**Yapılacak İşler:**
[1] Çocuk sahibi olmaya dair metne göre çocuk için harcanan 4-5 yıl neden çok abartılmamalıdır? Metindeki gerekçeyle bir ila üç cümlede açıklayın.
[2] Çocuk sahibi olmaya dair metinde yazar, çocuk yapmaya kaç yaşında karar verdiğini belirtiyor?
[3] Çocuk sahibi olmaya dair metinde "Ben konu sahibini" ifadesinden "date yapiyoruz mesela." ifadesine kadar uzanan bölümü birebir aktarın.

**Sağlanan Metin:**
● ● ● ●
Bu kadar zorluğa rağmen çocuğunuzun şu an olmamasını tercih eder misiniz? Cevabınız hayırda demek ki zorlukların hepsi katlanılabilir zorluklar. Zaten hayatta hiçbir güzellik altın tepsi içinde gelmiyor, okuduğumuz okul bile 16 senemizi alıyorken en az çocuk için giden 4-5 yılı çok da abartmamak lazım bence.
 

Durum gercekten vahim. Zengin parasiyla Fakir karisiyla oynar durumu. Imkansizliklardan ötürü bol bol cocuk yapan insan kitlesi mevcut. Bu birtek Türkiye icin gecerli değil. Dünya capinda yaşanan bir olay.
Ben konu sahibini bu grubun dişinda tutmak istedim.

Tekrar ediyorum. Cocuk bakmak asla kolay değil. Tabiki insanin hayati degişiyor ama hayat cocuk olmadanda degisiyor. Insan sabit kalan bir varlik degil. 20li yaşlarimda haftada 3-5 gece arkadaşlarimla takilirken simdi telefonlaşmak icin bile date yapiyoruz mesela.

Kendi acimdan bakarsam, cocuk yapmak, 36 yaşinda karar verdigim bir olay.
● ● ● ●
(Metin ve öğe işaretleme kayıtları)
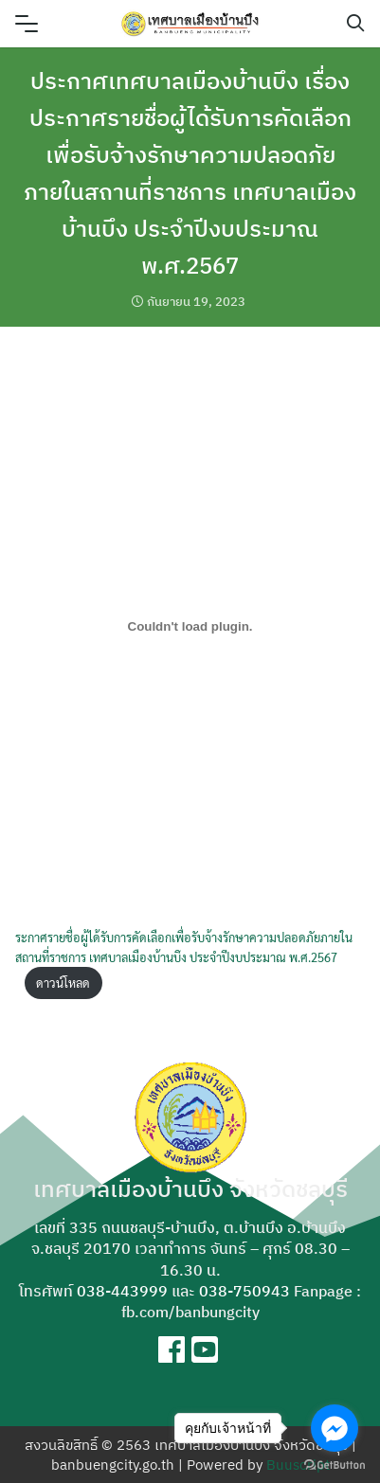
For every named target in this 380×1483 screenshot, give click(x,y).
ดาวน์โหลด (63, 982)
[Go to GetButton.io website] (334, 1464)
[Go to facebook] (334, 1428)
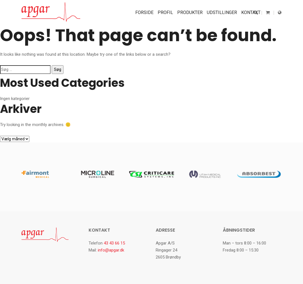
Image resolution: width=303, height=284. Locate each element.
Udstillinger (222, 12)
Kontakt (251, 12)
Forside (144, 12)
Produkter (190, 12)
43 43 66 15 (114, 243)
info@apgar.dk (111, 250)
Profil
● ● ● ●
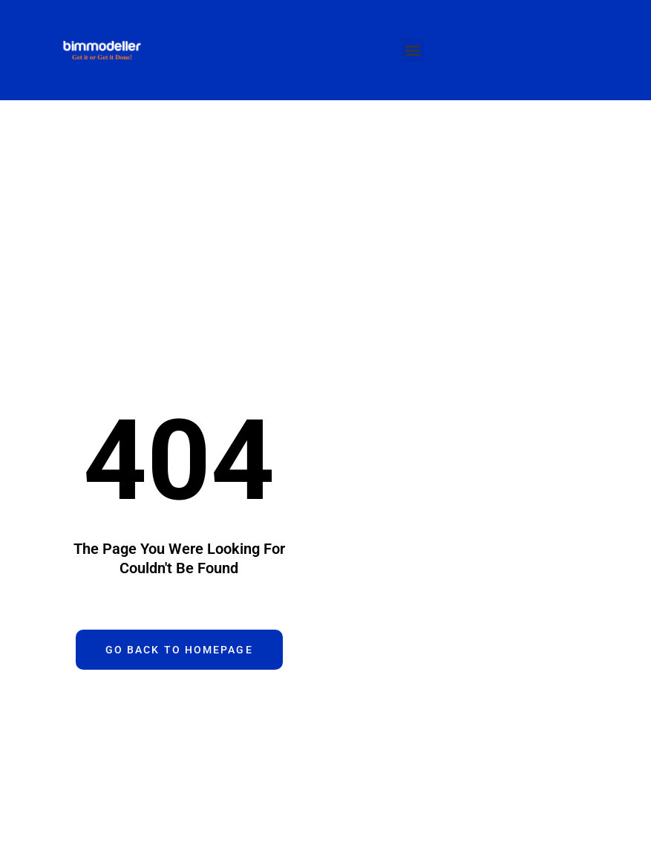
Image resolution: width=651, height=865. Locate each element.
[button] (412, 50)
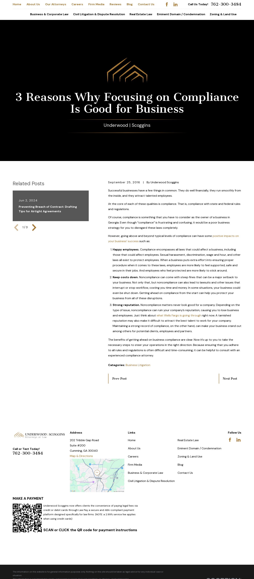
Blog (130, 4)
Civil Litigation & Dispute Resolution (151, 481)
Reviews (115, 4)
● ● ● ●
**Görev Yanıtları:**
[1] Hayatta hiçbir güzellik altın tepsi içinde gelmez. Okuduğumuz okul bile 16 senemizi alırken çocuk için giden en az 4-5 yılı çok abartmamak gerekir.

[2] 36 yaşında.

[3]
Ben konu sahibini bu grubun dişinda tutmak istedim.

Tekrar ediyorum. Cocuk bakmak asla kolay değil. Tabiki insanin hayati degişiyor ama hayat cocuk olmadanda degisiyor. Insan sabit kalan bir varlik degil. 20li yaşlarimda haftada 3-5 gece arkadaşlarimla takilirken simdi telefonlaşmak icin bile date yapiyoruz mesela.